Step 2: go on a nice little adventure to your local grocery store to buy the ingredients with friends one and two! Friend 3 apparently isn't getting here until late, and will most likely arrive with a large bag of doritos and/or some video games
Step 3: make the mac and cheese, throw some orange zest in it
Step 4: time to make the cake! Flour, sugar, white chocolate chips, wa- SHIT! you're supposed to MELT the white chocolate into the water and THEN mix it in! Brother pauses video games specifically to come into the kitchen and make fun of you for this.
Step 5: Brother watches in amusement as you pick each individual white chocolate chip out of the mixture with your hands. He waits a full five minutes before spontaneously getting mad at you for not using a strainer or something. You're certainly not going to use a strainer now because you've committed to this slow, careful chocolate removal process already!
Step 6: melt the white chocolate in the water. Actually that doesn't look like enough. Melt MORE white chocolate into it. Hmm. Fuck it. Melt as much chocolate into the water as possible and dump the rest of the white chocolate chips into the batter, ignoring your brother's protests! This is a good idea. Friend 1 seems anxious. Friend 2 is amused.
Step 6: add the buttermilk. Hmm. Never used buttermilk in anything before. It sounds nice. It has the words butter and milk in it. It probably tastes like heavy cream but more buttery, or a buttery melted vanilla ice cream. It's in pancakes and waffles and stuff like that. Drink some buttermilk. Just to know what it tastes like. It must be really good.
Step 7: spend roughly 2 minutes making noises like a cat choking on plastic as friend 2 laughs hysterically and brother makes a big deal of "I told you so" and "I'm better at baking cakes than you"
Step 8: shout "FUCK THIS, I'M GONNA PUT THREE EGGS IN IT!" much to the amusement of friend 2. Realize you're out of eggs because your brother ate the last few yesterday.
Step 9: friend 3 shows up right as you and friends 1 and 2 are about to go back to the store and buy some eggs.

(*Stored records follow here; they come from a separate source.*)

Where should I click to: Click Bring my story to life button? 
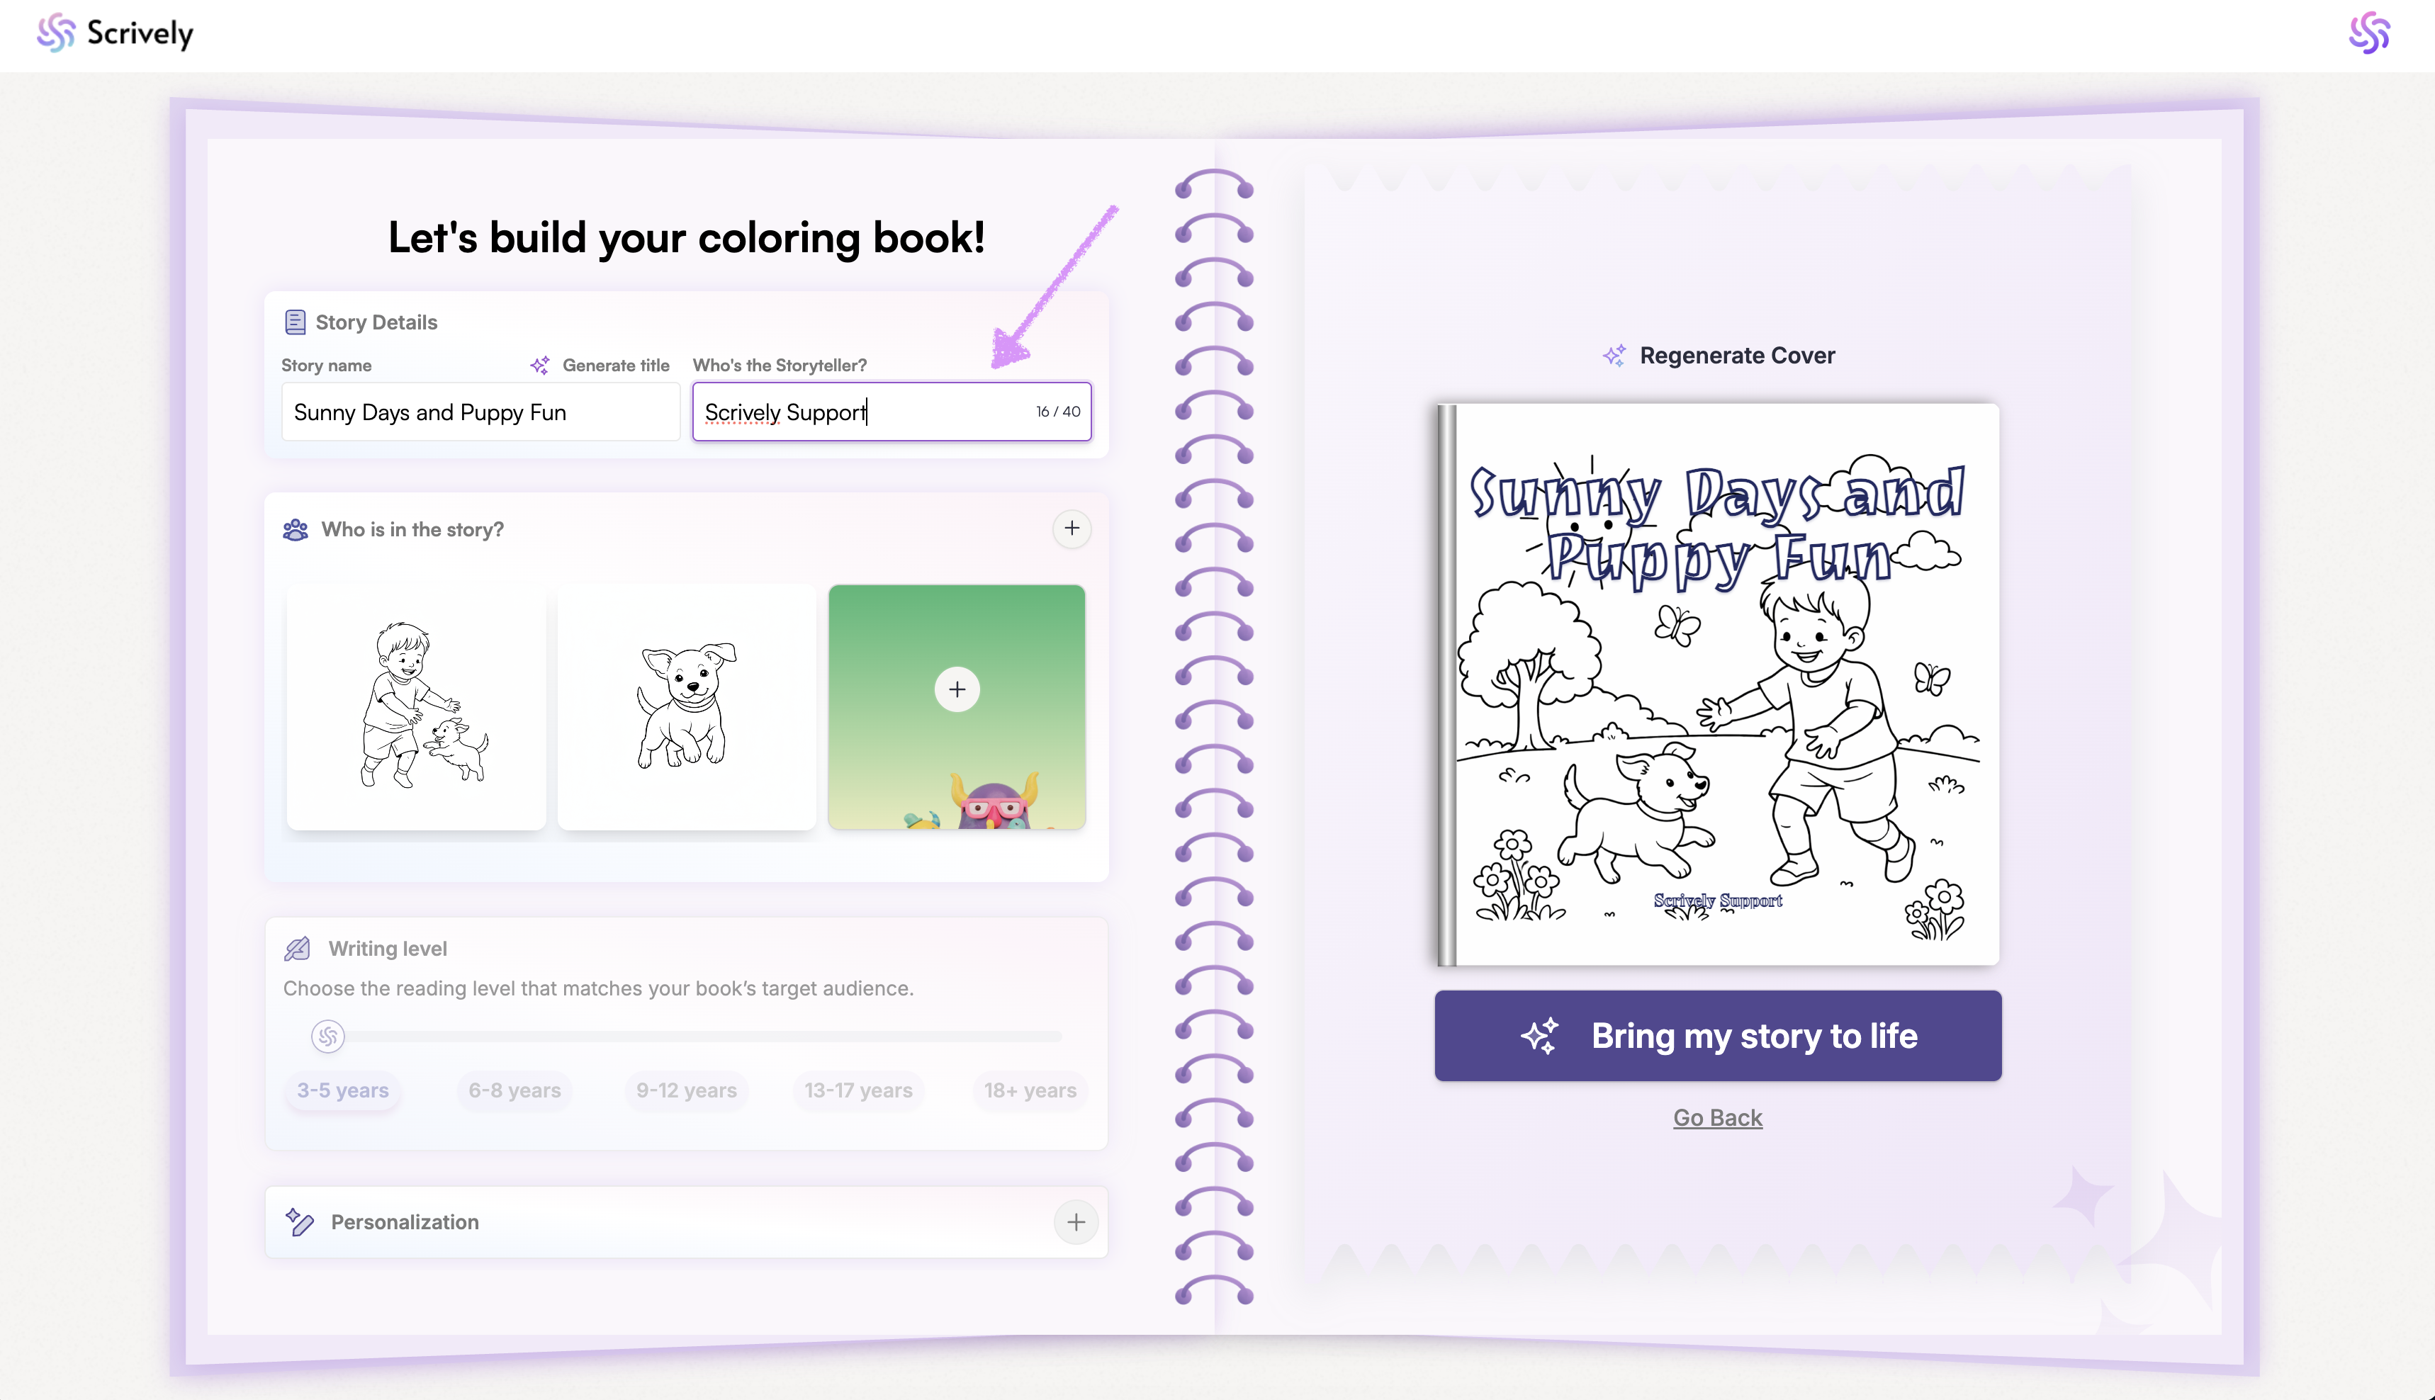coord(1718,1036)
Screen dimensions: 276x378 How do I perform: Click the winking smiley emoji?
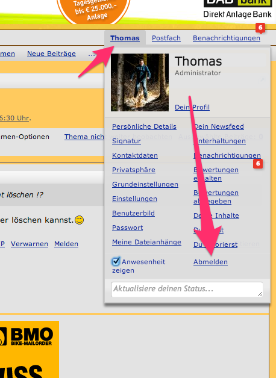click(79, 220)
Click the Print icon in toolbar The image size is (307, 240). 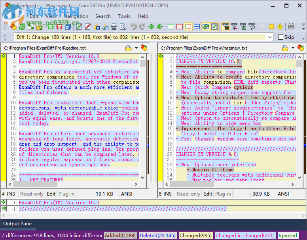pos(114,27)
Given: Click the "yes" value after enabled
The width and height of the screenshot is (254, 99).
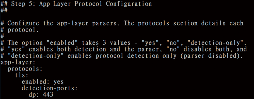Looking at the screenshot, I should click(x=58, y=82).
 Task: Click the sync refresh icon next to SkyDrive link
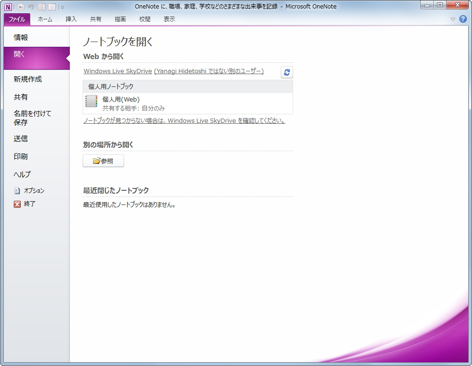tap(287, 72)
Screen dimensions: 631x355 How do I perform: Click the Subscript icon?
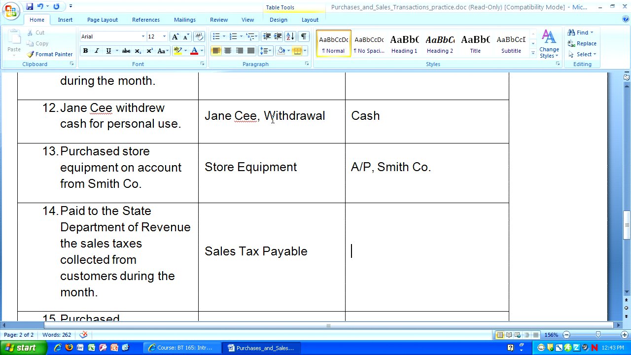pyautogui.click(x=138, y=51)
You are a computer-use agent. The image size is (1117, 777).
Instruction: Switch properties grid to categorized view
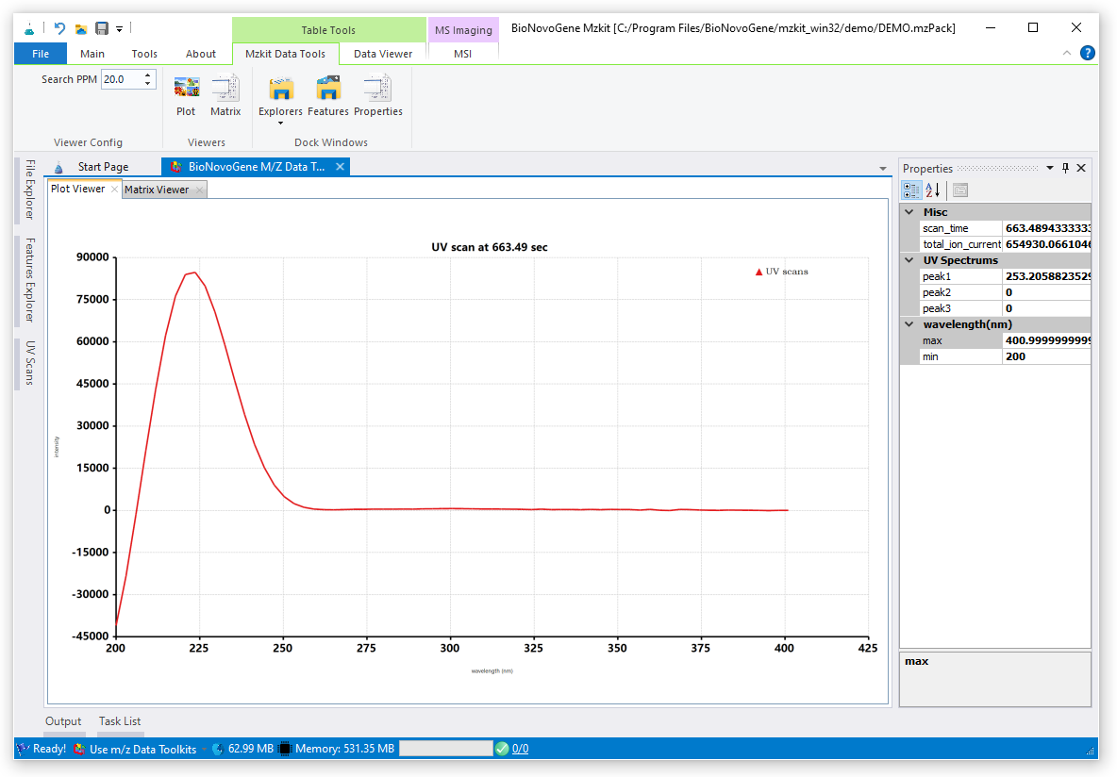tap(911, 190)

Friend 3 notices your mom's soda stream and opts to sit out of the grocery store adventure in favor of finding out how many liquids in your house can be carbonated, with help from your brother of course. The two should never be left together unsupervised, but you need eggs, and it will probably be fine.
Step 10: go off to buy the eggs! Friend 1, who can drive and has good music taste, puts on a mix of various punk and metal bands. Mostly MCR, Green Day, and Beartooth.
Step 11: return with the eggs. Fortunately, the soda stream ran out of carbon before friend 3 and brother could carbonate the maple syrup or the tomato sauce. Unfortunately, there is now milk everywhere. The two of them clean up the milk.
Step 12: put the eggs in the batter and mix it together! Taste the batter. Needs more chocolate. Dump half the second package of chocolate chips into it.
Step 13: put so much orange zest in the batter that friend 1 goes from anxious to fearful, warning you that a little zest goes a long way. Then divide it into two pans and put it in the oven.
Step 14: turn around and witness your brother trying to see how many pretzel sticks he can shove into friend 3's mouth. Warn them that what they're doing is a choking hazard. Friend 3 tries to insist he's okay, but his words are unintelligible. Tell him again to remove the pretzels. He bites through them like a snapping turtle biting somebody's finger off and goes "see, I told you I was okay!" This sends a cascade of crumbs and pretzel halves all over the couch. Friend 2 wakes up from a nap on the nearby reclining chair just long enough to laugh at this before immediately falling back asleep.
Step 15: layer the cake and the mac and cheese. Not like that. Oh no. The cake is gonna be a little lumpy now but that's ok because it will still taste good!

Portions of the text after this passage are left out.